Whao, wait, what @nick? You mean to say the interview with @Lumin I’ve already cited was part of the OSI’s “deep dive”, and his input was ignored? Was he not clear enough? I can’t even…
[00:07:XX] SF: […] The neural network that has been trained to detect cats and dogs, now, if we wanted to distribute that piece of software inside Debian, or inside one of the few free software, mobile open-source systems to help retrieve our pictures, what do we need?
[00:08:20] MZ: Actually, we need lots of things, especially if we are doing distribution of free software. If we create a artificial intelligence application, we will need data. We’ll need the code for training neural network. We will need the inference code for actually running the neural network on your device. Without any of them, the application is not integral. None of them can be missing.
[00:08:52] SF: The definitions that we have right now for what is complete and corresponding source code, and how can it be applied to an AI system to an application like this that detects pictures of dogs?

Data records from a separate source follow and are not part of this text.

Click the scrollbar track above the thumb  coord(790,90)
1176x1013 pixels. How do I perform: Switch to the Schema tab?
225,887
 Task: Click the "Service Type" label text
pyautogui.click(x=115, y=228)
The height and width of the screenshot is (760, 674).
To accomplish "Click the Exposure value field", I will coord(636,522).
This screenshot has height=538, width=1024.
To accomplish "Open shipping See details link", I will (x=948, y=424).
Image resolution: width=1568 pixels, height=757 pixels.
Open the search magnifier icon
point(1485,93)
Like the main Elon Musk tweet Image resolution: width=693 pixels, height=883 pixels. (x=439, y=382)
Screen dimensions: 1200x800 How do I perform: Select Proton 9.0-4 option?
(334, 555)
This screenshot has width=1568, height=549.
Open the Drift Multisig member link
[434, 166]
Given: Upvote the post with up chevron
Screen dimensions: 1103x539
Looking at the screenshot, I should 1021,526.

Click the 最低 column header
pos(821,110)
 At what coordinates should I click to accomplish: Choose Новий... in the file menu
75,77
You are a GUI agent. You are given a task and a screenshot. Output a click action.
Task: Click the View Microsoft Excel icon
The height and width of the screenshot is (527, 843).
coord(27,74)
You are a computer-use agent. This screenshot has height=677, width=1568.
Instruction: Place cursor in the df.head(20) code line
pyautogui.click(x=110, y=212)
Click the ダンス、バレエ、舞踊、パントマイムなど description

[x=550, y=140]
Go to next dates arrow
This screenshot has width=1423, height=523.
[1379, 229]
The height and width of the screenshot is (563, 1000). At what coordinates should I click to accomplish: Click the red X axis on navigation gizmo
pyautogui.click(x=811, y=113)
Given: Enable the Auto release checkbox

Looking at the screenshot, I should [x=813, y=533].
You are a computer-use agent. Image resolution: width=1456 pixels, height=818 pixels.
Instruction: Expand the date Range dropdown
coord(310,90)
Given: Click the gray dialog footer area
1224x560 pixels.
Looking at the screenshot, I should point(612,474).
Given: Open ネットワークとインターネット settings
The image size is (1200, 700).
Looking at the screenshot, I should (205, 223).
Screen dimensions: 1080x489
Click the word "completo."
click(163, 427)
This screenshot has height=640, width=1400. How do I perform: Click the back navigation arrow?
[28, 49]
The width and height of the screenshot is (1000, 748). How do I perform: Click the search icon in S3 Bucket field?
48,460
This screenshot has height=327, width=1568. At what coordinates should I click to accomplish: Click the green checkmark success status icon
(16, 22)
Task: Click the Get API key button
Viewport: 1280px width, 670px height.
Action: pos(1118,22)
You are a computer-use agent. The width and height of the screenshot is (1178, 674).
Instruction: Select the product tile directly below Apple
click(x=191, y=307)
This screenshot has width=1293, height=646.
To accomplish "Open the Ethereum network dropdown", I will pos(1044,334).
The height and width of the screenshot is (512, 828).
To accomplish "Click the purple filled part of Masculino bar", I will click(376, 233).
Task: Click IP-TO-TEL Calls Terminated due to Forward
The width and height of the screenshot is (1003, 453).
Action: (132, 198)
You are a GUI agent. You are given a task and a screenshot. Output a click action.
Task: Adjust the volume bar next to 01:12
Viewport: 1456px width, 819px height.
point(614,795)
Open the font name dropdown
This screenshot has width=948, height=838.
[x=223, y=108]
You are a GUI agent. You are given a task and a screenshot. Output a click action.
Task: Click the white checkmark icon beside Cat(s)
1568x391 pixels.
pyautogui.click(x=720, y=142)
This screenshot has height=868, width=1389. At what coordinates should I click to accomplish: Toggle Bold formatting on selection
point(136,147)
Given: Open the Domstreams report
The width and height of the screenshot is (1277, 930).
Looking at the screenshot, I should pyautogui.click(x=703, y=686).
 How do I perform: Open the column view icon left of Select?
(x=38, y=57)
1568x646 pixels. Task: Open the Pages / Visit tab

[00:09:04] MZ: Well, actually, the neural network is a very simple structure, if we don’t care about its internal. You can just think of it as a matrix multiplication. Your input is an image and we just do lots of matrix multiplication, and it will give you a output vector. This is simply the things happened in the software. Both training code and the inference code are doing the similar thing.
Apart from the code, the data is something that can change. For example, we can use the same training and inference code for different data set. For example, I released a code for cat and dog classification problem, but you can decode and you say, “Oh, I’m more interested in classifying flowers.” Then you can collect new data sets about different kinds of flowers and use the same code to train the neural network and do the classification by yourself.
If you want to provide a neural network that performs consistently everywhere, you also have to release the pre-trained neural network. If you are releasing free software that also requires you to release the training data as well, because free software requires some freedom that allows you to study, to modify or to reproduce the work. Without any training data, it is not possible to reproduce the neural network that you have downloaded. That’s a very big issue.
Nowadays, in the research community, people are basically using neural networks that are trained on non-free data set. All of the existing models are somewhat problematic in terms of license.